Shawn Bryson [running back]: I explained to Tee the general election process for sheriff that takes place in a county, but I don’t think he was listening because he kept saying “Pow! Pow!” and pointing his fingers at me until I stopped talking.

Tee Martin: I was listening. The sheriff is all about his constituents.

Phillip Fulmer: I had no problem calling Tee the sheriff, I liked the confidence it showed, and so I mentioned to Shawn he should probably just let it go. He had a tough time with it, but eventually I think Al [Wilson] helped him come around. I did draw the line when Cosey Coleman asked me to call him Weatherby. I just didn’t get some of the slang the kids were saying at the time.
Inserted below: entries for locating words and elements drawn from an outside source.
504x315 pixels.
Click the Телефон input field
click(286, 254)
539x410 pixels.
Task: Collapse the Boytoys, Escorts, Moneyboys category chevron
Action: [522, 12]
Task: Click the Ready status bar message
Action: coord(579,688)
David Cutcliffe [offensive coordinator]: I never heard Tee call himself the sheriff, but even during camp I was always upstairs [in the booth] so it was hard to hear what was going on down on the field. Even when it rained and we had to go indoors I had them build me a crow’s nest up in the roof so that I could get a better view of the practice field.
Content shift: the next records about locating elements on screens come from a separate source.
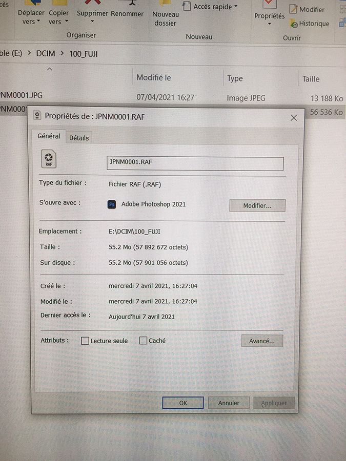Enable the Lecture seule checkbox
The width and height of the screenshot is (346, 461).
(85, 341)
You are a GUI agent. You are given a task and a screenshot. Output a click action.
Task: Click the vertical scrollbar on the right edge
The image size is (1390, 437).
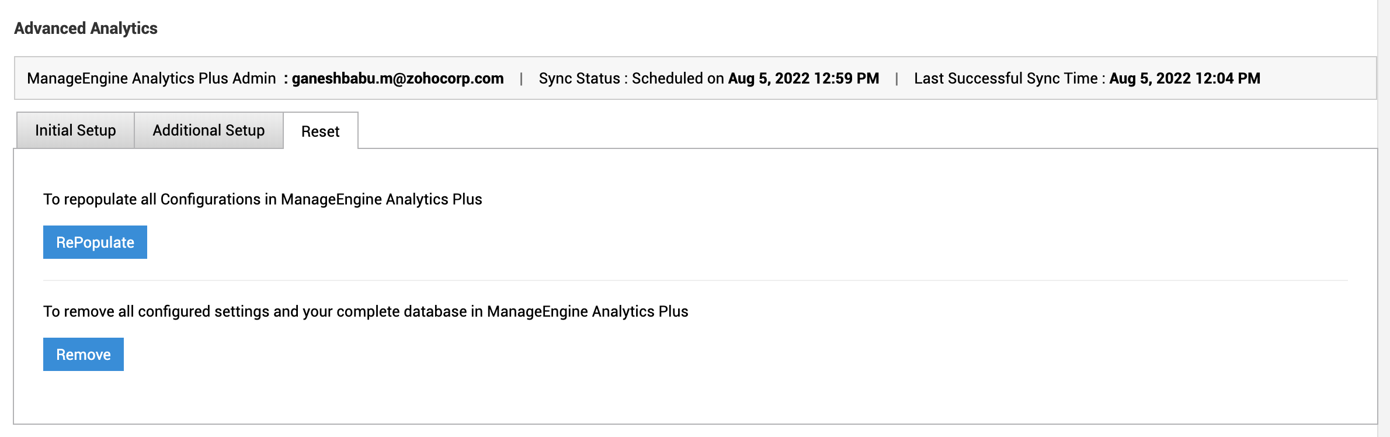[1384, 219]
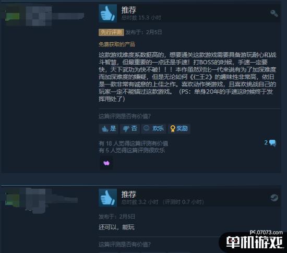
Task: Click the 推荐 heading of the second review
Action: pyautogui.click(x=129, y=194)
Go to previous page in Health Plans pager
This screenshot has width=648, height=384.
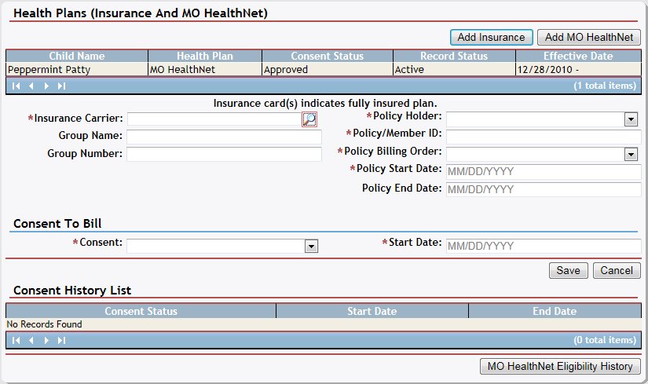click(31, 86)
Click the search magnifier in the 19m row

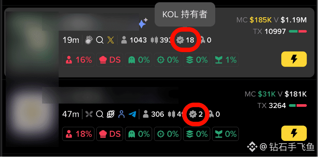(x=100, y=40)
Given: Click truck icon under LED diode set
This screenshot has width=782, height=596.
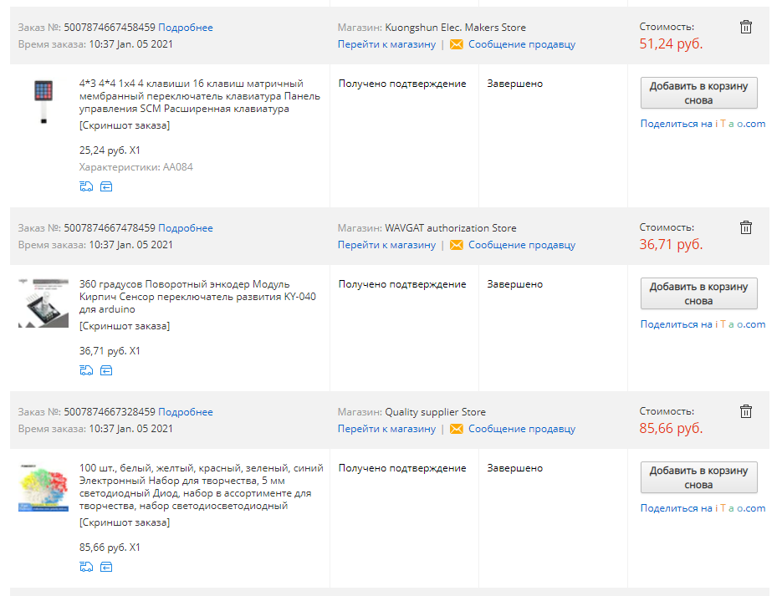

Tee Martin: Once everyone understood the sheriff was running things I calmed down with some of the ‘Pow! Pow!’ noises and just kept it simple with some finger pointing like I was shooting guns with silencers on them.

Peerless Price [wide receiver]: It was better when Tee stopped making the gun sounds because it made it easier to understand the play call. Usually I just ran a go [route] anyway, but it was nice to know when I was doing the right thing.

David Cutcliffe: I knew we might have something when Tee completed a ball across the middle to Cedrick [Wilson] and he didn’t do the gun motions. It told me he was focused. That night I was up in the booth thinking about the playbook, about to fall to sleep on a bed fashioned from foldout chairs and feathers I plucked myself from ducks down by the river, when it hit me: Kevin Spacey was actually Keyser Soze. Man, that movie just never made sense until that moment.

Phillip Fulmer: It was the fifth day of camp and Cut[cliffe] told me that he had a revelation. I expected some new play to beat Florida, but then he said that he finally understood the twist at the end of The Usual Suspects. I told him I hadn’t seen that one, but nothing got me going like a good episode of A Prairie Home Companion on the radio.